**AVAILABLE DATA**
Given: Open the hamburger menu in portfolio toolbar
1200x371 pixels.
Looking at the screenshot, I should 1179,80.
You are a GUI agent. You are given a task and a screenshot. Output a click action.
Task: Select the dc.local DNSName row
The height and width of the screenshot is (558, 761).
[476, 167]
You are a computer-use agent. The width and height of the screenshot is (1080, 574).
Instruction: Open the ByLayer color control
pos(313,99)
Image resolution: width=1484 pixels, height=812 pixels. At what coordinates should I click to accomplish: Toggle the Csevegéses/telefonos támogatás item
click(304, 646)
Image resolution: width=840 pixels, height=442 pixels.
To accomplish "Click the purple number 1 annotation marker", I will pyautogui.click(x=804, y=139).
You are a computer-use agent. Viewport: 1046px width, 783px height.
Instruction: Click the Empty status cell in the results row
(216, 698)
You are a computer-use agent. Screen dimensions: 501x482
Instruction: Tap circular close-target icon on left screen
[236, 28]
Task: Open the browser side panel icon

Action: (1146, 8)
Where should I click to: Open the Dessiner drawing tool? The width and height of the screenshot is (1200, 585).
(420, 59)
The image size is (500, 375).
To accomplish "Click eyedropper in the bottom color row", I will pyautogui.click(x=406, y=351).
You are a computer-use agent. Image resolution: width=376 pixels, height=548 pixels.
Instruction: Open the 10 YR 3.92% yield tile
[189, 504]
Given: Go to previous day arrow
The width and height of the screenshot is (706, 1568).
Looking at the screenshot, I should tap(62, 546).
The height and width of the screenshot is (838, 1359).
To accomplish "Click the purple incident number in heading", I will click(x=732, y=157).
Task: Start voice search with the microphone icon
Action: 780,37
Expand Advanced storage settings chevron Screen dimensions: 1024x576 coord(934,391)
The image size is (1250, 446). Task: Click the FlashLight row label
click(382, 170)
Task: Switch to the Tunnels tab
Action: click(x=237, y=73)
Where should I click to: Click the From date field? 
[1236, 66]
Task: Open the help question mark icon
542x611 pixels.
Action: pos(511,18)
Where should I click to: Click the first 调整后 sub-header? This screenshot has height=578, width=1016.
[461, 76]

**WHAT IS NEEDED**
Which lines of the data contain "computer"? Copy them all.

**EXERCISE ANSWER**
You are a computer-use agent. The width and height of the screenshot is (1080, 574).
You are a computer-use agent. Viewport: 1046px width, 783px height.
You are a computer-use agent. Screen dimensions: 501x482
You are a computer-use agent. Image resolution: width=376 pixels, height=548 pixels.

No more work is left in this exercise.